Durante el encuentro, las autoridades estatales validaron la estrategia preventiva que regulará las acciones institucionales del 15 de mayo al 30 de noviembre. El plan centraliza sus esfuerzos en la mitigación de riesgos antes de que ocurran las inundaciones o desgajamientos, integrando también el cierre de la temporada de incendios forestales y un análisis técnico de los escenarios pluviales previstos para el territorio queretano.
«Cuidar la vida de las familias y proteger su patrimonio es prioridad de Gobierno del Estado. Y, para lograrlo, no basta con reaccionar bien, tenemos que prevenir mejor. Querétaro nos exige estar siempre un paso adelante. Y esa es precisamente la responsabilidad de esta mesa: planear, evaluar, coordinar y comunicar para que, cuando se presente una contingencia, las instituciones responda con orden, capacidad y cercanía con la gente», declaró Kuri González.
El desglose técnico de la temporada estuvo a cargo del director de la Coordinación Estatal de Protección Civil, Javier Amaya Torres, quien expuso las previsiones del Servicio Meteorológico Nacional. Para el Océano Pacífico se proyectan entre 18 y 21 sistemas, que abarcan de nueve a diez tormentas tropicales, de cinco a seis huracanes de categoría uno o dos, y de cuatro a cinco huracanes de gran intensidad en las categorías tres, cuatro o cinco. En el litoral del Atlántico se esperan de 11 a 15 sistemas, compuestos por siete u ocho tormentas tropicales, de tres a cinco huracanes moderados y hasta dos fenómenos de categoría mayor.
El reporte meteorológico detalla que las lluvias comenzarán a consolidarse de manera formal durante junio en la zona central de México. Sin embargo, los modelos de predicción indican que los meses de julio y septiembre registrarán precipitaciones inferiores a la media histórica debido al desarrollo de la canícula, un periodo de disminución de lluvias y aumento de calor. Se prevé que el flujo pluvial se recupere hacia el mes de octubre, alcanzando niveles normales o superiores al promedio histórico regional.
«La coordinación, comunicación y colaboración con las 18 Coordinaciones Municipales de Protección Civil es un process continuo que sincroniza tareas y esfuerzos, asegura una comunicación clara y asertiva y trabaja sobre objetivos comunes. Por esta razón, se estarán desarrollando y promoviendo reuniones con las Coordinaciones Municipales a fin de reafirmar la participación de dependencias e instituciones coadyuvantes que se confieran en los planes especiales de lluvias, cumpliendo sus tareas y actividades en las fases del antes, durante y después de la incidencia de fenómenos de origen meteorológicos», detalló Amaya Torres.

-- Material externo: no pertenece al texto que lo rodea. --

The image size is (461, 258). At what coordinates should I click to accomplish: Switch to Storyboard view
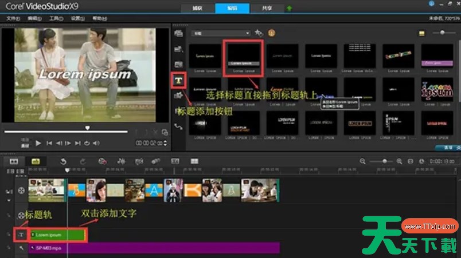(14, 162)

Por su parte, el secretario de Gobierno, Eric Gudiño Torres, manifestó que el gabinete estatal mantiene el compromiso de robustecer la capacidad operativa de los cuerpos de rescate y los protocolos de respuesta en las demarcaciones. Al cierre de la sesión, el Ejecutivo estatal realizó un reconocimiento público al personal operativo y voluntario de protección civil y emergencias, asegurando que se mantendrá el respaldo en equipamiento y capacitación para asegurar la cobertura operativa durante los meses de contingencia ambiental.